In the morning I reported the problem to the owner and by the time I returned that evening he told me it had been fixed. Anticipating the long, hot soak that I could now enjoy, I headed straight for the bathroom. Sure enough, when I pulled the spigot out, a full stream of water flowed from the faucet, along with gravel, dirt, and other debris. Although I ran the water for quite some time, junk just kept flowing out. And about that time I realized that there was no lever to close the drain, nor was there a rubber drain plug anywhere to be found, so it would have been impossible to fill the tub up in any case. Once again I settled for a shower.

The tub wasn’t the only problem in this hotel. The mini refrigerator in the kitchen had been set on the highest temperature, so everything I had put in it the night before was frozen solid. Although there was a cooktop, there wasn’t a pot or pan to be found, nor was there any silverware, dishes, coffee pot, or even an alarm clock in the unit. The only phone was in the living room, so wake-up calls were out of the question. On my final morning I rose early, hoping to get on the road by 8 a.m. I stepped into the shower and tuned on the spigot. No water. Nada. Zilch. Not a drop. There was water in the tub, but it was still spitting gravel, so I took a birdbath in the sink.

And that brings me to the final benefit of traveling on a budget. “Roughing it” has taught me how to roll with the punches. I take these situations with a gain of salt, realizing that even the worst situation in the U.S. is far better than what might be considered normal in third world countries.

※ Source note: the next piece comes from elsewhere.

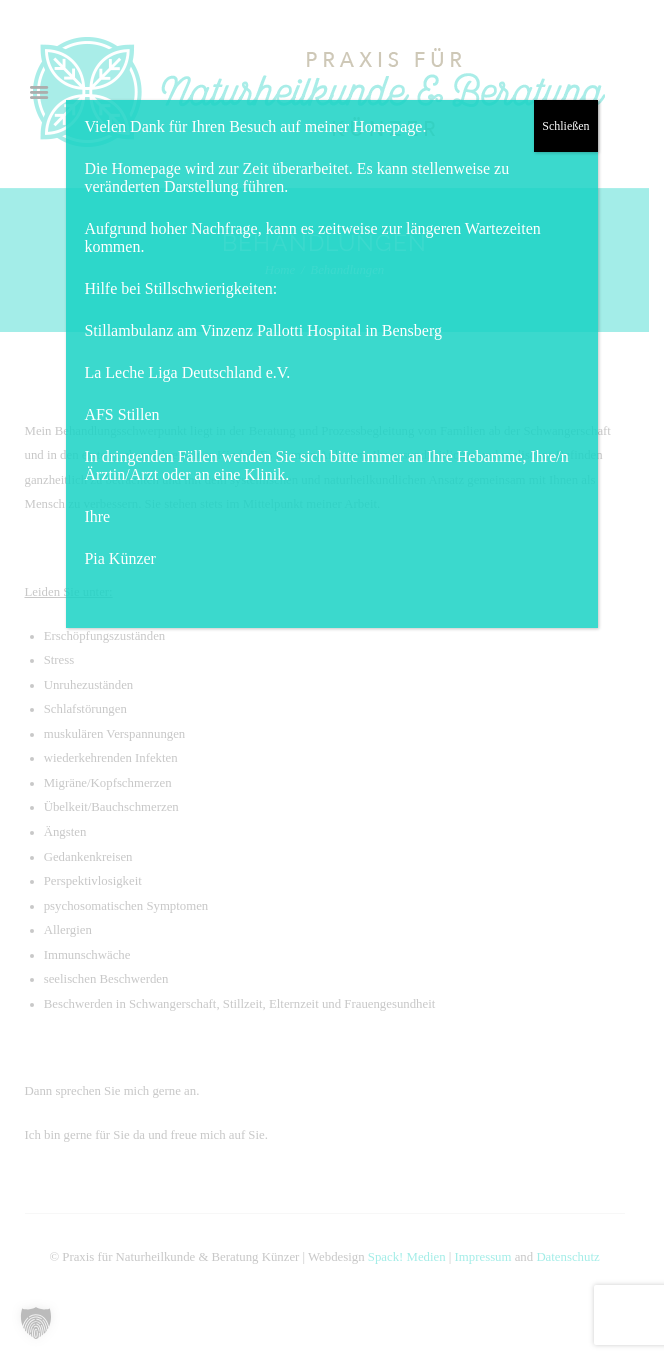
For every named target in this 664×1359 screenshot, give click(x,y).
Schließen (565, 126)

After all, what are my choices? I can get angry, which is a total waste of energy. I can be judgmental, which is an indication that I see myself as better than others. I can be arrogant in the face of incompetence, which means that my ego is out of control. If things had gotten bad enough, I would simply have changed hotels. Instead, I chose to be amused by the whole thing. And once again I was immensely grateful.